- **Task instructions**: If a line in the data holds the string "agent", list it.

[Records drawn from a dataset]
::::::::
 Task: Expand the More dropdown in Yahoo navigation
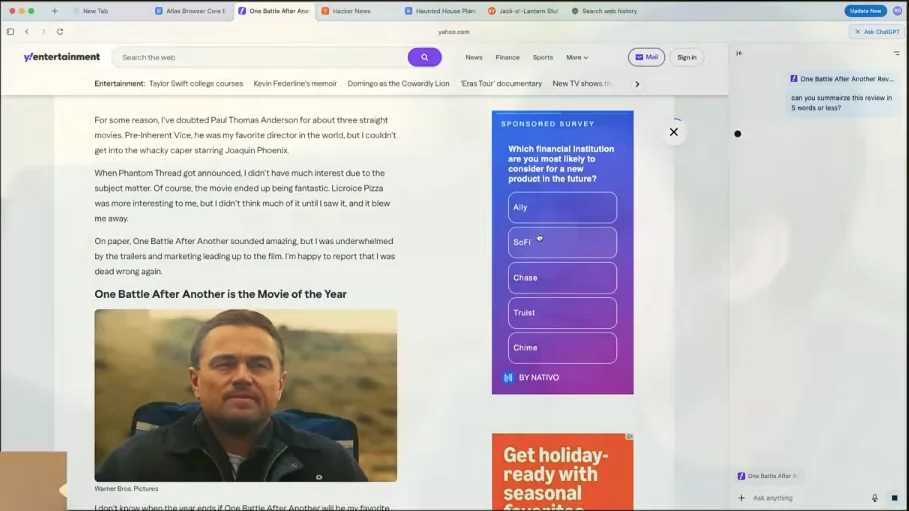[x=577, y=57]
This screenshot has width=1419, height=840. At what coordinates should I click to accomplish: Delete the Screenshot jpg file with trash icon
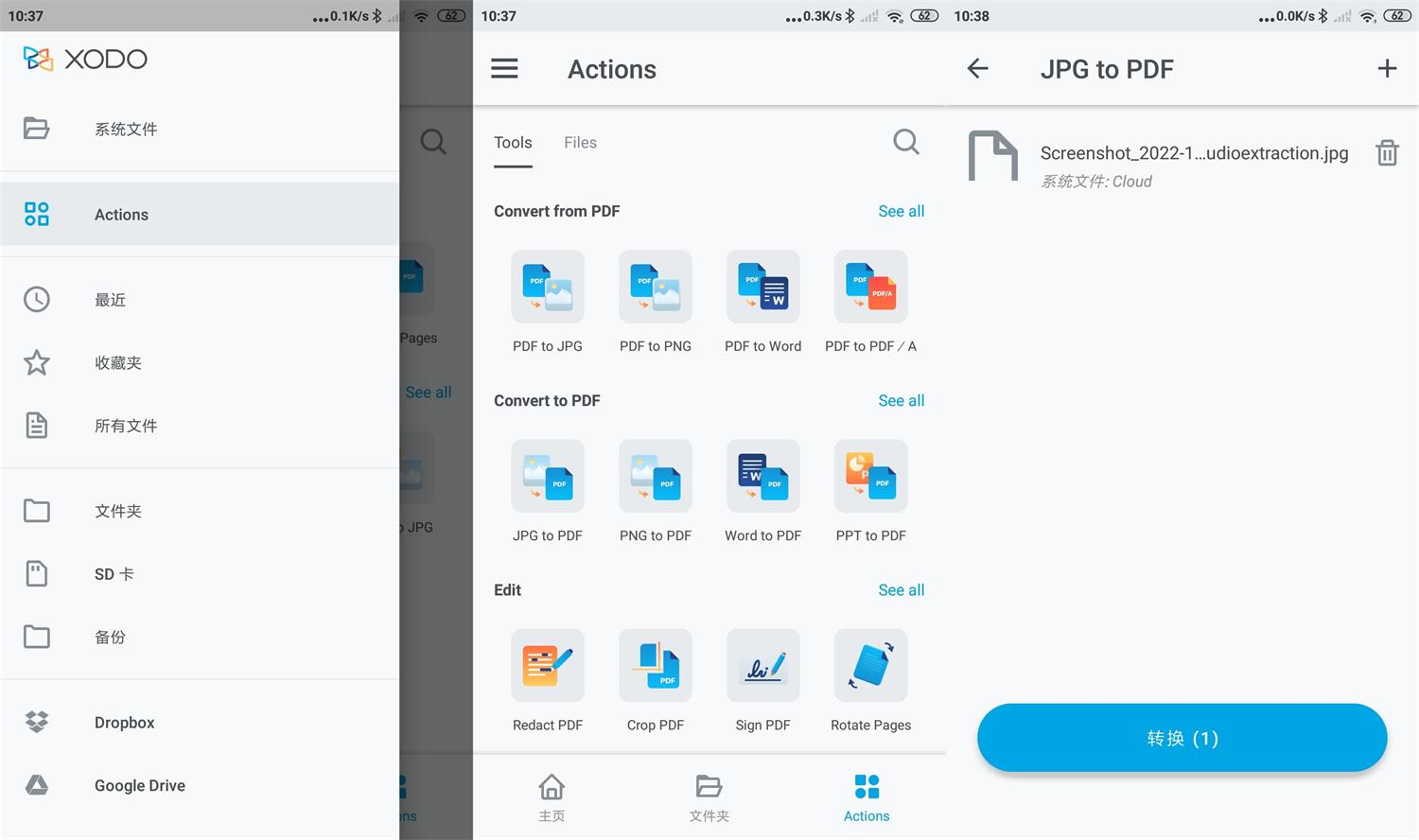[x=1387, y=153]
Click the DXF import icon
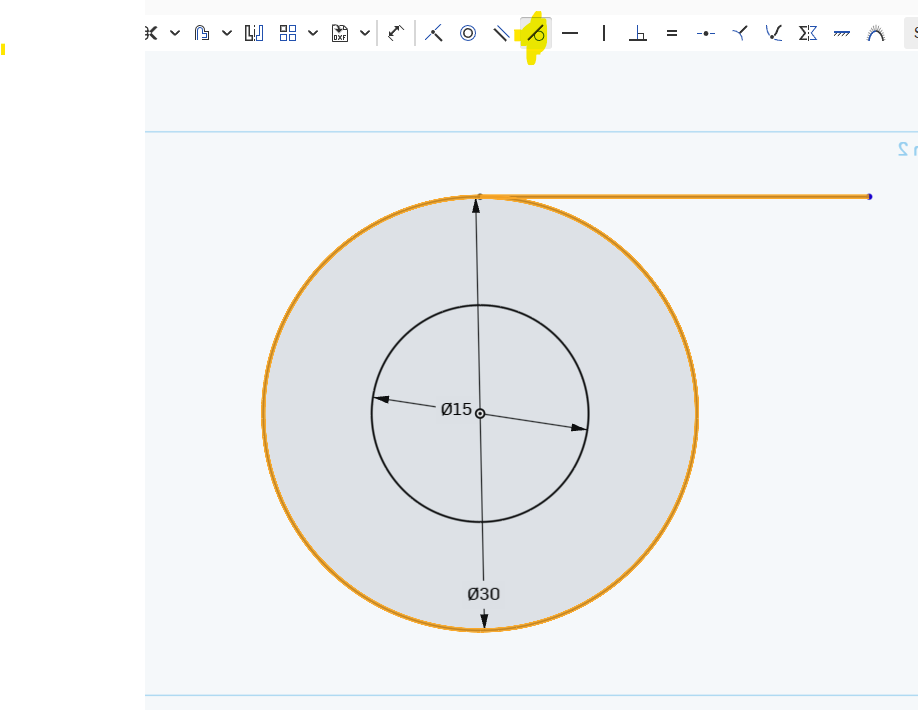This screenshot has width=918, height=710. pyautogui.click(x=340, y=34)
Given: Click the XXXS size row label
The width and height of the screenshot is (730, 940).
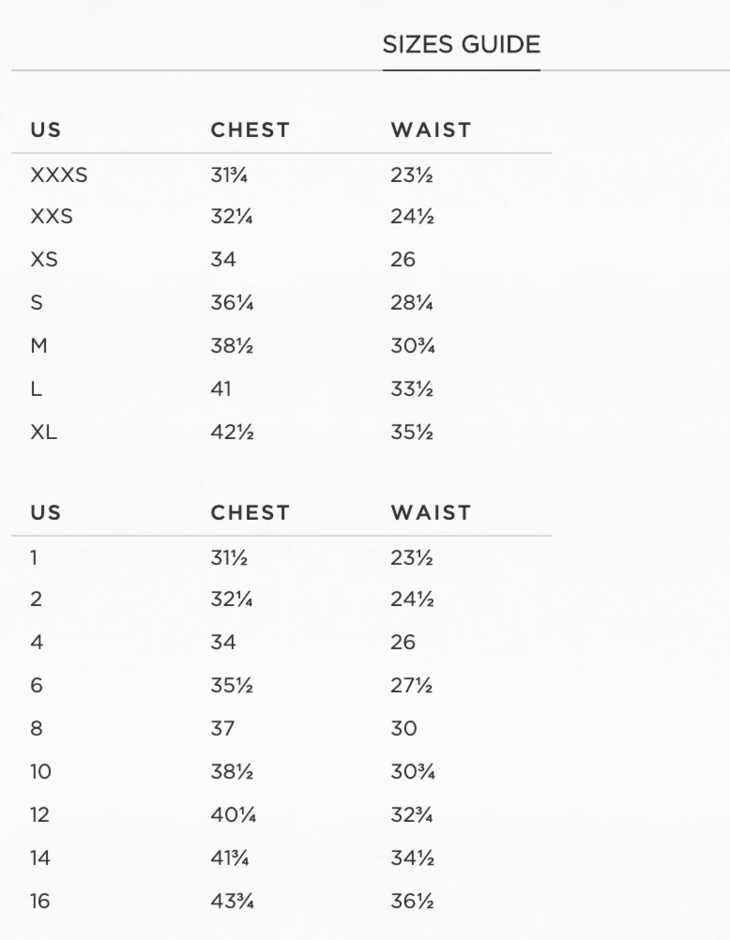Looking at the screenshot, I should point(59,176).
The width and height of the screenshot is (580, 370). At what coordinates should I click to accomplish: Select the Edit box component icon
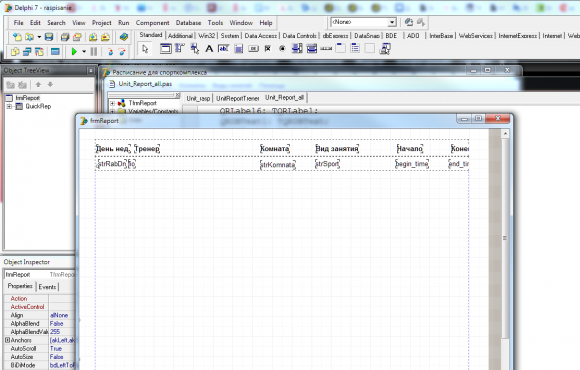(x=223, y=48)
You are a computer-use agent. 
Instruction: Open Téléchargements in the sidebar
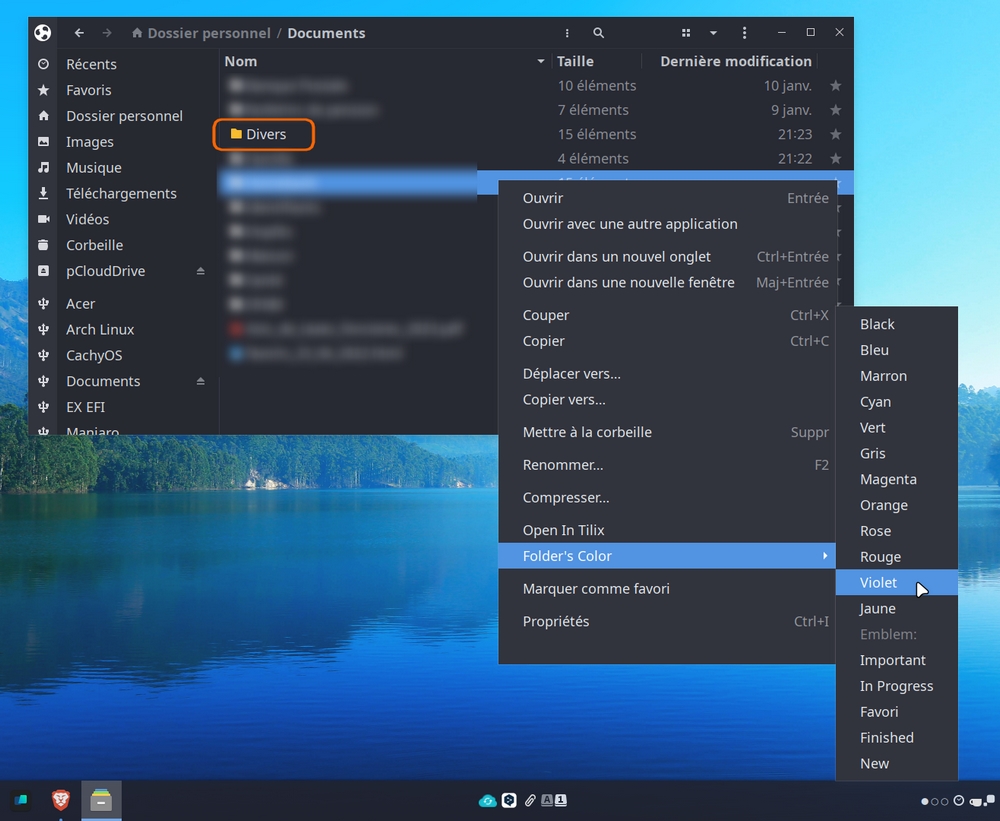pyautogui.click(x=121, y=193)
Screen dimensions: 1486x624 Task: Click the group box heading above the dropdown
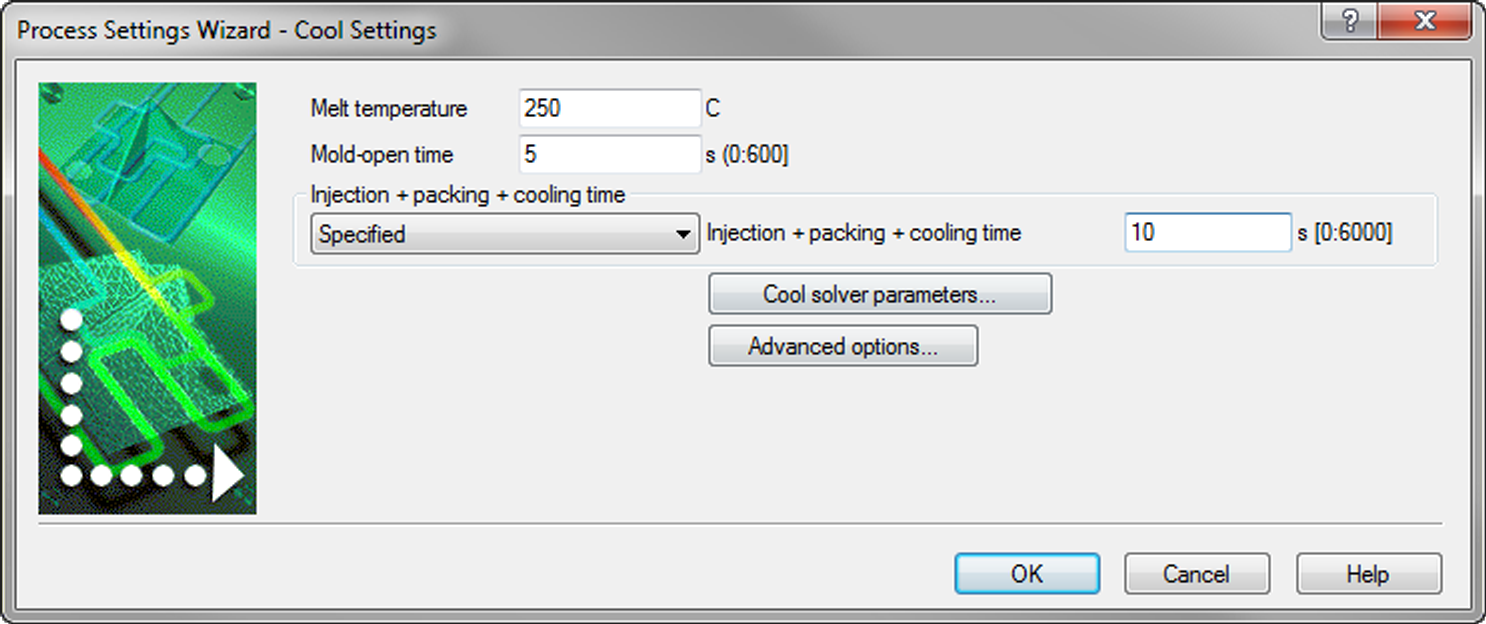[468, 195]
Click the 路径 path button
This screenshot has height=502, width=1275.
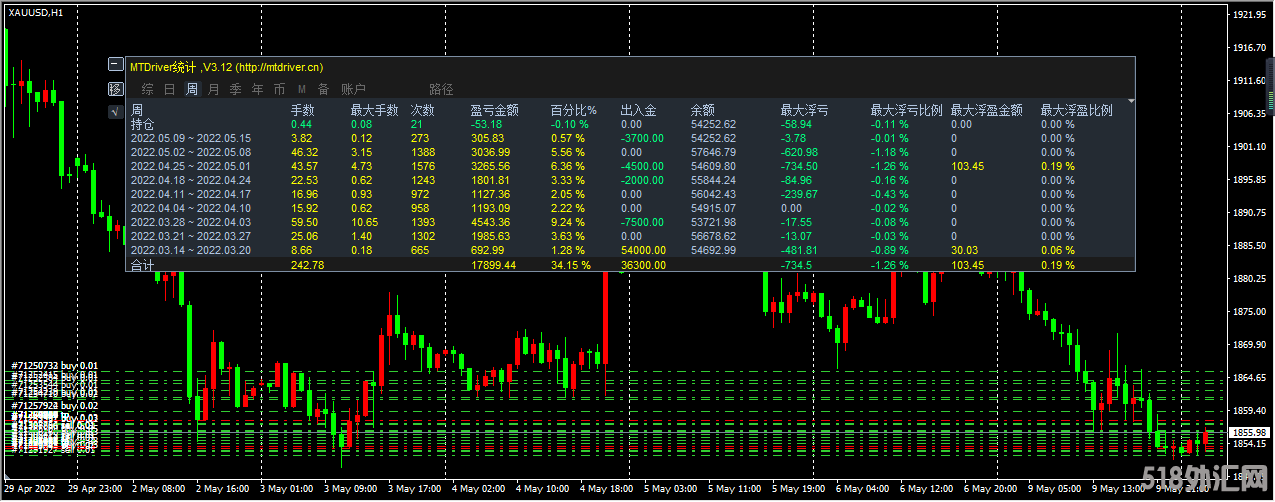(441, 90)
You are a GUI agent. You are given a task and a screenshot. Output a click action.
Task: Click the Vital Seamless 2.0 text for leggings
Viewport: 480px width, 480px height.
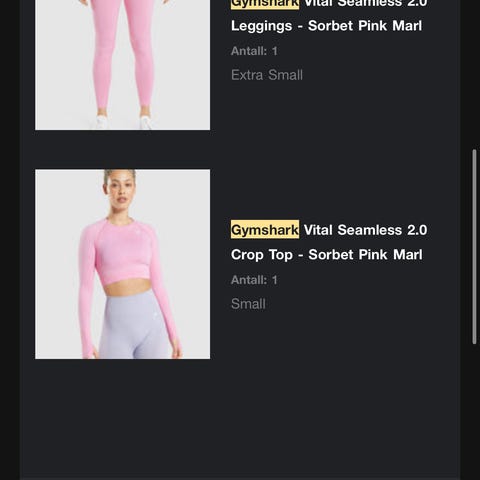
::::::::
- **Task result**:
You are a computer-use agent. 
You are a GUI agent. You are given a task and a screenshot. Output a click action.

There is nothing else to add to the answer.